Towards sample-efficient episodic control with DAC-ML
Ismael T. Freire, Adri\'an F. Amil, Vasiliki Vouloutsi, Paul F.M.J., Verschure

TL;DR
This paper introduces DAC-ML, a new cognitive architecture inspired by DAC theory, incorporating hippocampus-like memory to improve sample efficiency in reinforcement learning tasks.
Contribution
The paper presents a novel architecture that leverages hippocampus-inspired memory for rapid policy learning, addressing sample inefficiency in reinforcement learning.
Findings
DAC-ML rapidly converges to effective policies in a foraging task.
Incorporating hippocampus-inspired memory improves learning speed.

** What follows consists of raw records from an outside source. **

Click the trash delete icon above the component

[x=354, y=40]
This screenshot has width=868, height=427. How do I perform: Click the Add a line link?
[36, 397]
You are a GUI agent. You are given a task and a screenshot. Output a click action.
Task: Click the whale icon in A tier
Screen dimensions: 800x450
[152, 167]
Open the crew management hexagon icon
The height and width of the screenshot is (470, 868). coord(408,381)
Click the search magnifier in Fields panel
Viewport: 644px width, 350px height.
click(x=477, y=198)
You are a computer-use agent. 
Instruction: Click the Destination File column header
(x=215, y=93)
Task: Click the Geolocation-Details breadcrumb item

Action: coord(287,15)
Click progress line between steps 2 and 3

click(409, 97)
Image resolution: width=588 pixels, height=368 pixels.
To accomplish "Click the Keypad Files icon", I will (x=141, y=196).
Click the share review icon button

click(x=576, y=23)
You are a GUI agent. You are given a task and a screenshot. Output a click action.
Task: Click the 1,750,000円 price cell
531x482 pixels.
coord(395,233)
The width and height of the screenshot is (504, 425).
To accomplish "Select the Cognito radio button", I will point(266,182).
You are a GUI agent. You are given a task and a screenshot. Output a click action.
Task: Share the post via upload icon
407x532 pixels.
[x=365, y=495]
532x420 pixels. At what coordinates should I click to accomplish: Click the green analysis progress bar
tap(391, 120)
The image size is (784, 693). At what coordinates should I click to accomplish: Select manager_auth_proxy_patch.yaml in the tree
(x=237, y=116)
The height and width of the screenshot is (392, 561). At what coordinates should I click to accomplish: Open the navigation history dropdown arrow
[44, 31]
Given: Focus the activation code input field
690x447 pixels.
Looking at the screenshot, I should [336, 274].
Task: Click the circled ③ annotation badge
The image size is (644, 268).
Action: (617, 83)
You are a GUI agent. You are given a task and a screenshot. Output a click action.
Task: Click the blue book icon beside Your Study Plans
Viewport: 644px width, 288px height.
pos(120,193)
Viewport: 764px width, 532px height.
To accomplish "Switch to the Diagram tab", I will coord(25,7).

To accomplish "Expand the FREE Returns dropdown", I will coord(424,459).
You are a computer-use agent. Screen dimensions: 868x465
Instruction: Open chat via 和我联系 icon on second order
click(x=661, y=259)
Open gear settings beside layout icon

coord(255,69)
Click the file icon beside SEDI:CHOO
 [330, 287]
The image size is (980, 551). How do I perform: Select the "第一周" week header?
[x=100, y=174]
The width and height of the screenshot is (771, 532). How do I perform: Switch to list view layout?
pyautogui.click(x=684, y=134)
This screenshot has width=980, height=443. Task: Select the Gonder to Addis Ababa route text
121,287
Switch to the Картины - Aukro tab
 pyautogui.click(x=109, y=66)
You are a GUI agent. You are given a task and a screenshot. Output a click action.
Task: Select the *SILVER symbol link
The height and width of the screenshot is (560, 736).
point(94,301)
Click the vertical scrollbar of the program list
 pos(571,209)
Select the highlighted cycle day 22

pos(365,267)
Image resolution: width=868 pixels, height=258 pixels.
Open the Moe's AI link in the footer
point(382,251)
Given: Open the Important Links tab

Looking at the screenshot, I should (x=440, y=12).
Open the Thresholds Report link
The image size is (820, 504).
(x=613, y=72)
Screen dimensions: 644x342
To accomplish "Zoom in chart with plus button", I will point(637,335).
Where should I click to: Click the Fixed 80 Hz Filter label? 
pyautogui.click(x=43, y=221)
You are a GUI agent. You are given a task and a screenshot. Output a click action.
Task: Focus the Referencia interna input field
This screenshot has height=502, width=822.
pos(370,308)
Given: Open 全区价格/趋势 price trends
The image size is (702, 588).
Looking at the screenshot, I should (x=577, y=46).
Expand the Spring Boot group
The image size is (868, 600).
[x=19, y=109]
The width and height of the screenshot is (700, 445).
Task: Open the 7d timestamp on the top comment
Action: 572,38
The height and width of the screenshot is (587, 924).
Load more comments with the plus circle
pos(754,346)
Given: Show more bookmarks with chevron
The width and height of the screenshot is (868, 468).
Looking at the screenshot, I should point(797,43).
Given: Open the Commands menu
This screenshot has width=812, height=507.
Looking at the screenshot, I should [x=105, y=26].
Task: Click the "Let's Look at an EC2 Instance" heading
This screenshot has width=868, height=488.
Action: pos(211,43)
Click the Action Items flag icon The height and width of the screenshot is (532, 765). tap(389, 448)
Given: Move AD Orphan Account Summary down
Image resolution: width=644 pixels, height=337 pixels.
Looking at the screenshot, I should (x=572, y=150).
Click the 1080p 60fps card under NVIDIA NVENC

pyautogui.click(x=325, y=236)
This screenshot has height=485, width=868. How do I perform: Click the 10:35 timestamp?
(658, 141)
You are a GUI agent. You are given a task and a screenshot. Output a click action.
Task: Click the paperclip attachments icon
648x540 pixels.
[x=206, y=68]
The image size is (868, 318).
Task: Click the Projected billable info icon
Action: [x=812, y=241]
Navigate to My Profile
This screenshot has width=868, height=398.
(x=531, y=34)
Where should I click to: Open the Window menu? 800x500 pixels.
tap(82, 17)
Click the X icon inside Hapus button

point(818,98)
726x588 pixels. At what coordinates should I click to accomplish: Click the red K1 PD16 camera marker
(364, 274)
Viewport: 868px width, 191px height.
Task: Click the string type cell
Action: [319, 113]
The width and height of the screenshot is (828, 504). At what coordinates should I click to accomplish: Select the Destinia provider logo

Outperforms existing methods in sample efficiency.
Abstract
The sample-inefficiency problem in Artificial Intelligence refers to the inability of current Deep Reinforcement Learning models to optimize action policies within a small number of episodes. Recent studies have tried to overcome this limitation by adding memory systems and architectural biases to improve learning speed, such as in Episodic Reinforcement Learning. However, despite achieving incremental improvements, their performance is still not comparable to how humans learn behavioral policies. In this paper, we capitalize on the design principles of the Distributed Adaptive Control (DAC) theory of mind and brain to build a novel cognitive architecture (DAC-ML) that, by incorporating a hippocampus-inspired sequential memory system, can rapidly converge to effective action policies that maximize reward acquisition in a challenging foraging task.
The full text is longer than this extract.